Every July I go through this…secretly hoping, wishing that the urge to grow up and take off will suddenly hit him around midnight on the 9th, and then the next day he magically realizes that he’s no longer afraid, and that he wants to stop watching commercials so that he can get on with his regularly scheduled adulthood. I try not to say too much because I know I have a few harsh realities to come to grips with myself before I’m ready to take off, but…I at least feel motivated by my parents, my peers and by my own aspirations to see to it that I make that transition. Christopher on the other hand, remarkably does not. In fact, if you dare to question Christopher about his situation, he’s likely to respond with an irrelevant quote from Dave Chappelle, or more commonly a high-pitched reference to little boys (R.I.P, MJ). Nevertheless, today will be celebrated and will pass just like it does every year.

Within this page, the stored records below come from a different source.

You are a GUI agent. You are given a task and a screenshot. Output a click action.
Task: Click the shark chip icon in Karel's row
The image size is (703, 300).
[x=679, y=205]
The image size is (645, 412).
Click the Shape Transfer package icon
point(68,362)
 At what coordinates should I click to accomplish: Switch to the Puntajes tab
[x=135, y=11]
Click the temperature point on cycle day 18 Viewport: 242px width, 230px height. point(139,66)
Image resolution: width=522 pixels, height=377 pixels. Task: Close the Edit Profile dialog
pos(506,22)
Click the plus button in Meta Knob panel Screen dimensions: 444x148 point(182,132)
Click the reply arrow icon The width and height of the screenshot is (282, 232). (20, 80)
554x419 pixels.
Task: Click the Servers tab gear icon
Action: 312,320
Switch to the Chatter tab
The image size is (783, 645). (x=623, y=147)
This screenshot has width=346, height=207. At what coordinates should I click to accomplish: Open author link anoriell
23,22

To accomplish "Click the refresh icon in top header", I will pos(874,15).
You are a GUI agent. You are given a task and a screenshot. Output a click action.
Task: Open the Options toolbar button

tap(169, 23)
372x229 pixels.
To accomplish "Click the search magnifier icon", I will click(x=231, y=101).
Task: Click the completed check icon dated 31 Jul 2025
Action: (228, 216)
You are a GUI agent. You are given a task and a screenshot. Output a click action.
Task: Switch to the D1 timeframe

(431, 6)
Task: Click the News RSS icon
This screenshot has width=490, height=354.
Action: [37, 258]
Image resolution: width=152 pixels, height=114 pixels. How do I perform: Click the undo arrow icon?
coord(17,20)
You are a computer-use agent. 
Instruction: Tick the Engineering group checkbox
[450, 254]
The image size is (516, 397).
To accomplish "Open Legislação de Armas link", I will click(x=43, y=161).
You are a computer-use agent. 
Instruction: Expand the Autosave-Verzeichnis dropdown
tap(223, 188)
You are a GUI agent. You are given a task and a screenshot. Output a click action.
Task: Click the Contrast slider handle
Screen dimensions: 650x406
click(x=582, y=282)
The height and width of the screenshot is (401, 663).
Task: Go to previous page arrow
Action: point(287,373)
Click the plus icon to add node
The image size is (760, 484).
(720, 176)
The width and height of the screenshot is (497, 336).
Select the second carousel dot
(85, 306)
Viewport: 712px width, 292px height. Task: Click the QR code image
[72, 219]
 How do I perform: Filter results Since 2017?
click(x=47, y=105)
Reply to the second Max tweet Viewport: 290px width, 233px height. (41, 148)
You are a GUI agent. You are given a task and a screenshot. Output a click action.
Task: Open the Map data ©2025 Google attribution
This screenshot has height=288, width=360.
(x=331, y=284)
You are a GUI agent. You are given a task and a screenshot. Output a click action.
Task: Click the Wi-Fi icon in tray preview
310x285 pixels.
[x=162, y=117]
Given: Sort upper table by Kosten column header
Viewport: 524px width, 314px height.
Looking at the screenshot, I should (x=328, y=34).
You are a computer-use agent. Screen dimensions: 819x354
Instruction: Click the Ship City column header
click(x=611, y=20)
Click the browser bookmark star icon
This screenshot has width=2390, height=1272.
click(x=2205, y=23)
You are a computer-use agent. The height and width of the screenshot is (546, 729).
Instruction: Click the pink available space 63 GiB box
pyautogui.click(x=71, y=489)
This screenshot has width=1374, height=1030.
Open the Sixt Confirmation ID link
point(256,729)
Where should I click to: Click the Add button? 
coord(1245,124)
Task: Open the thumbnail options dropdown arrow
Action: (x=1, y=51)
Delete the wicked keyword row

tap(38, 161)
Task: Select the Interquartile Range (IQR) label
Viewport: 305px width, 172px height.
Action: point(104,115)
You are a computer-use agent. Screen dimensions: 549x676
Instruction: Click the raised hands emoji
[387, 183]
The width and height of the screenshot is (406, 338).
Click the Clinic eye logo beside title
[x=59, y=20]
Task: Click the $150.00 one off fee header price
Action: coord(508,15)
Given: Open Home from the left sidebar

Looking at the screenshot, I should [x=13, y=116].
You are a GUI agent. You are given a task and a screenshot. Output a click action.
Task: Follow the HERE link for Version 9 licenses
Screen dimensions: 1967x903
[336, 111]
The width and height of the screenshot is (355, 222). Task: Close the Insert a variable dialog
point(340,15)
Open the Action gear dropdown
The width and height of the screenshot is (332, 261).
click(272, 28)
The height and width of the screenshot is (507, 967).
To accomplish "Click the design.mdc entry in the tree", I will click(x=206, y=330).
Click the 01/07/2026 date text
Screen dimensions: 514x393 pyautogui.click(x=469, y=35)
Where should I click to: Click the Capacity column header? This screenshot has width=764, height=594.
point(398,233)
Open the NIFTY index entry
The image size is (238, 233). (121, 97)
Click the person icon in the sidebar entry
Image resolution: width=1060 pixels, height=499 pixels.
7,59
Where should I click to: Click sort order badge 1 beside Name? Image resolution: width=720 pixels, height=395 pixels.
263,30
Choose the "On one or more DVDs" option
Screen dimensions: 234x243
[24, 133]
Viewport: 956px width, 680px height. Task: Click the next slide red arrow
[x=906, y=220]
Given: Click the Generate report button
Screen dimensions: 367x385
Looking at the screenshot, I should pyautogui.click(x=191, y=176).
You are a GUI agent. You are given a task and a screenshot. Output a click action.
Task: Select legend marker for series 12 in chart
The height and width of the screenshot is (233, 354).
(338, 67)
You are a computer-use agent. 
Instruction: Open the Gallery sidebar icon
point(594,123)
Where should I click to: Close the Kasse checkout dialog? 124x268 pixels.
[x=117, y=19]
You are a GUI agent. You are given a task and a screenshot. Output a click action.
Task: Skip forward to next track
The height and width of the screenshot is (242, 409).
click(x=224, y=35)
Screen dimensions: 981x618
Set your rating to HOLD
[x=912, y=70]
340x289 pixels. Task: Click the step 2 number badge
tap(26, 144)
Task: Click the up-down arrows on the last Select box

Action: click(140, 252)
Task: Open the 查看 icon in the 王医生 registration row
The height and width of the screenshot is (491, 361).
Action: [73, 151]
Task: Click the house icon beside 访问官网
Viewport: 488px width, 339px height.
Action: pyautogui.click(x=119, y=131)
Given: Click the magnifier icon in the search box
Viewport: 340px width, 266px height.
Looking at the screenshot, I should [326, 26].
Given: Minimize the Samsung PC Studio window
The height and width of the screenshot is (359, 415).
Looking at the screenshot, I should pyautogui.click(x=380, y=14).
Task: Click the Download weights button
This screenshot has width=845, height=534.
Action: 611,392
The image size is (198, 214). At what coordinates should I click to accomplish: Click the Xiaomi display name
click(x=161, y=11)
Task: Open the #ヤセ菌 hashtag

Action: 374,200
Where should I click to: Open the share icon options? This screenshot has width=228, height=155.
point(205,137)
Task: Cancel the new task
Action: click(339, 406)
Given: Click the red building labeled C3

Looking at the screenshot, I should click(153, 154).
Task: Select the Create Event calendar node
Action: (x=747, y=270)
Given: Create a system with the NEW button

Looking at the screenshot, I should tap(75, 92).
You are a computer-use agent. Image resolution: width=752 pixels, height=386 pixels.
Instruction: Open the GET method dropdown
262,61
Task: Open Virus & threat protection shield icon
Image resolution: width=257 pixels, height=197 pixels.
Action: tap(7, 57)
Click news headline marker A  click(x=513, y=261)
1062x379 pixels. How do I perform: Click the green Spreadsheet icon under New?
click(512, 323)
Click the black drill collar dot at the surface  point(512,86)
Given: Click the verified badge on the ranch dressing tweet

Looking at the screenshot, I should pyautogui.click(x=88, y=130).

Like I said, in no way am I trying to roast my brother behind his back or anything. I just want to express some of the concerns that I have for him (which yes, I have brought up with him before in the past). I mean, I’m concerned for him every day of the year, but especially today, as I know that with the passing of a birthday usually comes a period of self-evaluation….a recapping of what has or hasn’t been accomplished over the course of the past year. I know that I can’t save today, but I don’t want him to be sitting around this house counting his regrets the next time July 10th rolls around. Anyway….enough about the brat.
My mom decided earlier this week that she and I were going to go on a girls’ day out excursion on Saturday in order to prepare me for my trip to Chicago. It was also decided that I will play the part of the chauffeur, and she will play the part of the passenger’s seat driver. I will return tomorrow with the details of what could potentially be yet another harrowing experience out on the road with mother. We’ll go shopping (I have no money), wining and dining (underage and I have no money), and maybe even hit up a salon or two (did I mention I have caterpillar brows..and no money?). It’s gonna be grand! And hey, if things go well, I might even…buy a new dress? Yes? No? She says I need summer clothes. >_> We’ll see.
Last but perhaps not least, check it out! This blog is rapidly approaching 1,000 sips. Again, this milestone amounts to little more than nothing, but consider this a “shout-out” (is it still the 90s? Do people still do shout-outs?) to the people who regularly sip on this blog and willingly ingest my daily streams of consciousness… 🙂 Thanks for drinking.